§ **Work task**
Each line from the one containing "[Share to Pinterest] (518, 607)" through the end of the entries below must be output exactly; no other line belongs.
━━━ Input data
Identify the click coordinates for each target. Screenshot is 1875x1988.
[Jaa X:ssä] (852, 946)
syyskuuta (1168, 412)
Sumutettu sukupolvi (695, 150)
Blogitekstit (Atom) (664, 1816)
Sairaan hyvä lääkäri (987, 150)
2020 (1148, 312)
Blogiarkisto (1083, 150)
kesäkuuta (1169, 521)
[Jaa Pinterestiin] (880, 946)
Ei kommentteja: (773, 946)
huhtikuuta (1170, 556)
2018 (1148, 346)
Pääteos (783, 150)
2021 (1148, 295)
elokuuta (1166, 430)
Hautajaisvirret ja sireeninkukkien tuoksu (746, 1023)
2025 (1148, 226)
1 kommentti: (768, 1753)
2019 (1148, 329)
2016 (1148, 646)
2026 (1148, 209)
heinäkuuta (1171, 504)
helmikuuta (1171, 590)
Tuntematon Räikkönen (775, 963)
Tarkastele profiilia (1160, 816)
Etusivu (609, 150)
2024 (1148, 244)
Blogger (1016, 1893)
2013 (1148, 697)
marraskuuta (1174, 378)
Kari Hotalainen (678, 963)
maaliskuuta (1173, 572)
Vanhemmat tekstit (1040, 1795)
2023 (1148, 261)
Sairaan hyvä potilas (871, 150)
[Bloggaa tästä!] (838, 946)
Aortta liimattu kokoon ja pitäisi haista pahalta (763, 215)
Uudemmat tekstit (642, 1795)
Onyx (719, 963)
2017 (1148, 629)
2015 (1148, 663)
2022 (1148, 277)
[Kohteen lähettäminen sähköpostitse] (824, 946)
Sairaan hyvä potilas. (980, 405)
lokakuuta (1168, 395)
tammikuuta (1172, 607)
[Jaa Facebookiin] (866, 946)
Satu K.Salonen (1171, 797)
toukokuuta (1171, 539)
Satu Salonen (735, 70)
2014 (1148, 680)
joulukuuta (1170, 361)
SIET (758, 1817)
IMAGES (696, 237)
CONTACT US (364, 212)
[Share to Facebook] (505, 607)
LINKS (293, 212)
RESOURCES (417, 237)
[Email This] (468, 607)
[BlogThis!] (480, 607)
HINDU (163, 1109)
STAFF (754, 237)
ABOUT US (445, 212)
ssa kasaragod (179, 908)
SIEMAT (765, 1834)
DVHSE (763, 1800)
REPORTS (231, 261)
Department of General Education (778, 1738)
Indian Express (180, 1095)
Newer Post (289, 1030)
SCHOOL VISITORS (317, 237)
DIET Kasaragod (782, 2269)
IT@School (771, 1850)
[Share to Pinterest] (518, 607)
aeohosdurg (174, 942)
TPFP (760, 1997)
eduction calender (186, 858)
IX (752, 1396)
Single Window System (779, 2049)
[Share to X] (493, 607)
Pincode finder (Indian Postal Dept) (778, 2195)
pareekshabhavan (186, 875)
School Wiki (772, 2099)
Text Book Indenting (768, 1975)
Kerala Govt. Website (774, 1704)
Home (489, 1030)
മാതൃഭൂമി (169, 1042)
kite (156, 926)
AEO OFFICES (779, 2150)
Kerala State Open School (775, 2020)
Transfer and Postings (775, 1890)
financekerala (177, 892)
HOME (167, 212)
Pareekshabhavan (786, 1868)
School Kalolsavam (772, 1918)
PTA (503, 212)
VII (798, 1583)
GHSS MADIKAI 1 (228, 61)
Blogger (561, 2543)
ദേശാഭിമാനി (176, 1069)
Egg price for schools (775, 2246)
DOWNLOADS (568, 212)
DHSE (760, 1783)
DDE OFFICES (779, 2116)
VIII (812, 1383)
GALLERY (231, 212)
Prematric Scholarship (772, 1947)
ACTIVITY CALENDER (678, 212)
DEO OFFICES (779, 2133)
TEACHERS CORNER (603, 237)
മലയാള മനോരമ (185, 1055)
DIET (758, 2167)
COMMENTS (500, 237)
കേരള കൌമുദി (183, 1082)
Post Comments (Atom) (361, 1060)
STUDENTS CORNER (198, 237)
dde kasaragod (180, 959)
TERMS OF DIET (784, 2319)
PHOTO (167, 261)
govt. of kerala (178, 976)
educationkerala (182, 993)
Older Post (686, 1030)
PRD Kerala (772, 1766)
━━━━━━
§ **Written answer**
[Share to Pinterest] (518, 607)
aeohosdurg (174, 942)
TPFP (760, 1997)
eduction calender (186, 858)
IX (752, 1396)
Single Window System (779, 2049)
[Share to X] (493, 607)
Pincode finder (Indian Postal Dept) (778, 2195)
pareekshabhavan (186, 875)
School Wiki (772, 2099)
Text Book Indenting (768, 1975)
Kerala Govt. Website (774, 1704)
Home (489, 1030)
മാതൃഭൂമി (169, 1042)
kite (156, 926)
AEO OFFICES (779, 2150)
Kerala State Open School (775, 2020)
Transfer and Postings (775, 1890)
financekerala (177, 892)
HOME (167, 212)
Pareekshabhavan (786, 1868)
School Kalolsavam (772, 1918)
PTA (503, 212)
VII (798, 1583)
GHSS MADIKAI 1 (228, 61)
Blogger (561, 2543)
ദേശാഭിമാനി (176, 1069)
Egg price for schools (775, 2246)
DOWNLOADS (568, 212)
DHSE (760, 1783)
DDE OFFICES (779, 2116)
VIII (812, 1383)
GALLERY (231, 212)
Prematric Scholarship (772, 1947)
ACTIVITY CALENDER (678, 212)
DEO OFFICES (779, 2133)
TEACHERS CORNER (603, 237)
മലയാള മനോരമ (185, 1055)
DIET (758, 2167)
COMMENTS (500, 237)
കേരള കൌമുദി (183, 1082)
Post Comments (Atom) (361, 1060)
STUDENTS CORNER (198, 237)
dde kasaragod (180, 959)
TERMS OF DIET (784, 2319)
PHOTO (167, 261)
govt. of kerala (178, 976)
educationkerala (182, 993)
Older Post (686, 1030)
PRD Kerala (772, 1766)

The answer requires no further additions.